Wednesday, April 19, 2006

Out with old. In with the new.

It’s official; my Elementary Schools are the unofficial sponsors of my blog. I only seem to blog (it’s ok as a verb, right?) when I’m at ES. Typically I have three classes during an ES visit. They tend to be in the morning when the students (and teachers) are at their most attentive. This leaves me with the afternoon free, so I dutifully study Japanese until I fall asleep (about 45 minutes usually does the trick). I spend the rest of the day making coffee and tapping away on my konpyu-ta. Anyway, this is a long way of saying: I’ve not written in my blog because I’ve not been at Elementary School. So, with excuses out of the way, let’s begin.
The ES break was due to the wrapping up of the school year at the end of March. Schools, Universities, the fiscal year and winter all end at the same time in Japan, this is the land of uniformity after all, or so they say. This neatly ties in with the haru-yasumi (spring break). School holidays are only holidays in name in Japan. Everyone still comes to school, the students take part in their club activities and the staff shuffle paper and try and look busy. The English teachers from around Joetsu got together for a few viciously productive meetings during the spring break.
The employment practices of the Japanese education system and the UK education system are somewhat different. In Japan, rather than being employed by a specific school, you are employed by a Board of Education, which oversees a number of schools. This means that where you work is in the hands of the BOE, not you. If you are a new teacher, you might want to work in one of your local schools. Sorry, because you are a newbie you’ll have to work two hours up the road (in band 3).
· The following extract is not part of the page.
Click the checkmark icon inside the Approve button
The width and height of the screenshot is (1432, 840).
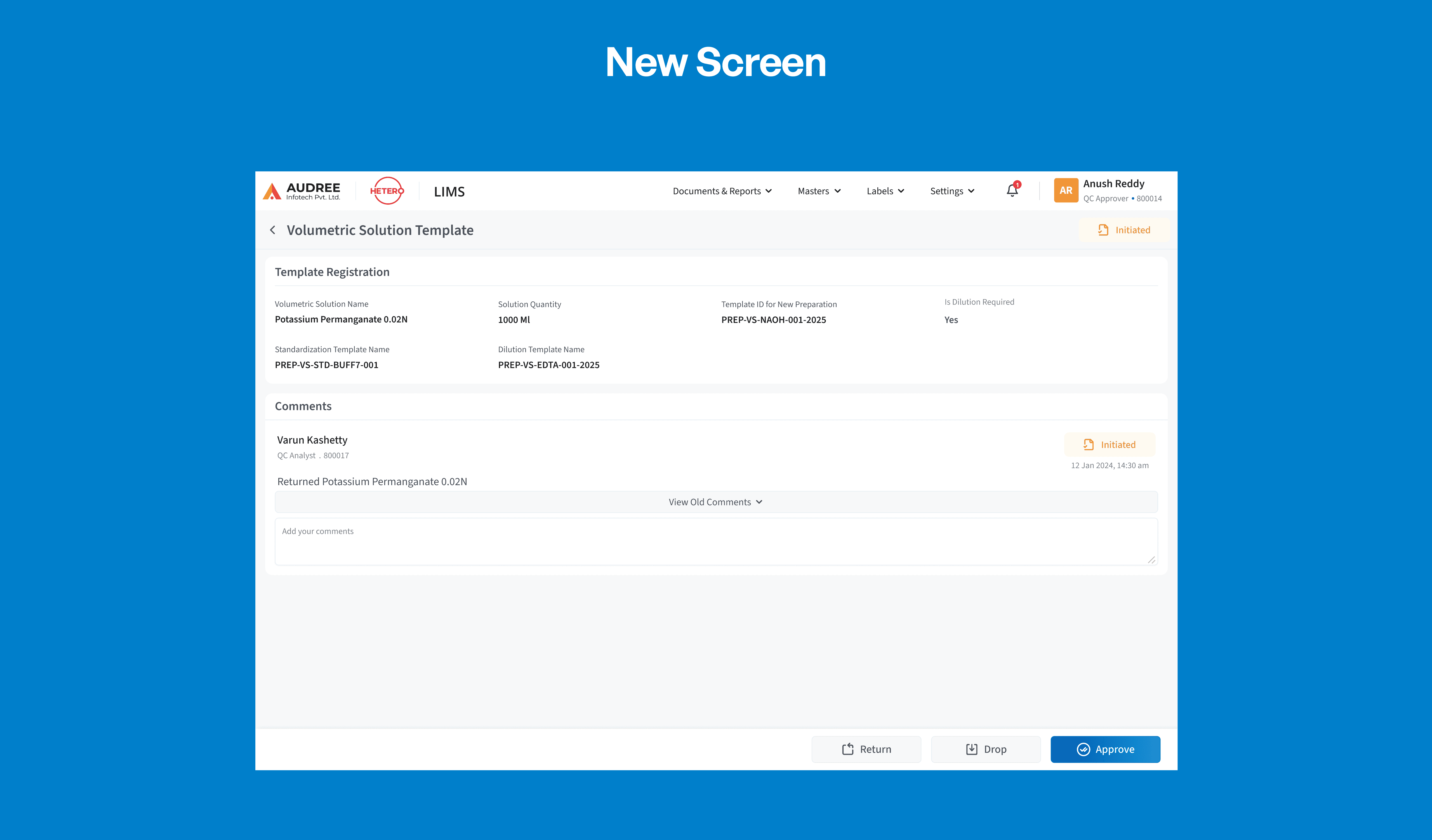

Once you have done three years there (and three years is the max you can do before being moved on), then we’ll shift you to a new school a little closer to where you ideally want to work (band 2). Another three years later and we might put you in a local, band 1 school. More experienced teachers get to stay at a school for up to seven years before being moved on. Who gets shifted where is entirely in the hands of the BOE and the school principal announces the details of the moves during a rather intense morning staff meeting.
The way I see it (if you ever see this combination of words in my blog, it’s usually a hint that you might want to skip the rest of this paragraph as there may be little value in it for you…) by having the ability to move people around as they wish, Japan avoids having those truly awful problem schools that exist in some places. By placing the right teachers in the right school at the right time, I believe that you can completely reverse the fortunes for a school. Admittedly, successful schools will lose good teachers, but the hope is to maintain a level playing field across the board. I’m sure there are many other pros and cons and reasons for their methods, and the google-web is there for those of you who are interested.
At any rate, out of a staff of 26, seven left Itakura Junior High School, including the Principal, Vice Principal and the head of English – all of my bosses basically. The end of the Junior High School year culminated with a ceremony. Without meaning to generalise, there’s nothing the Japanese like more than a ceremony at which they can be all solemn and intense. Great pleasure is taken in doing things in a regimented way, with lots of bowing and sporadic bursts of manic applause. There was a special separate staff leaving ceremony, where the entire 3rd grade came back to see off their old teachers. It was a very sad affair (sad – upsetting, not sad – pathetic). The departing teachers said a few words and cried; the students said a few words and cried. I remained stoic. The teacher-student relationship in Japan is much closer that in the UK. It is viewed as the responsibility of the school to bring up a child, not the parent. Flowers, sad music and a tunnel of clapping students only heightened the tear-jerking quotient. A staff party followed with lots of drinking, raw fish (as well as jelly fish and deep-fried chicken cartilage (not together, but separate is bad enough I think)), and the full version of the school song sung in an uncomfortably tight arm-in-arm circle – I felt like John Redwood trying to bluff his way through the Welsh national anthem.
Anyway, those days are past now and autumn leaves lie thick and still, as they say. New teachers have arrived and desks have been re-arranged. I feel like a veteran at Itakura now. All things considered, I have been there for longer than one in four members of staff! Best of all though, the 2nd grade from last year, 3rd grade this year, have surprised me enormously and seem to have finally grown-up, which should make for a fun year. Moreover (check out my vocab), I know a lot of the first grade students from the two Elementary Schools that I work at, so I know them better than any of the other teachers, so they aren’t scared of me, which is important in the teacher-pupil relationship if you ask me! Still, the new kids remain terribly nervous and it’s very amusing to see the cocky ones from 6th grade ES who are now bumbling around without a clue. In their defence, a shiny-new school uniform that’s three sizes too big for you does little to make you look or feel cool.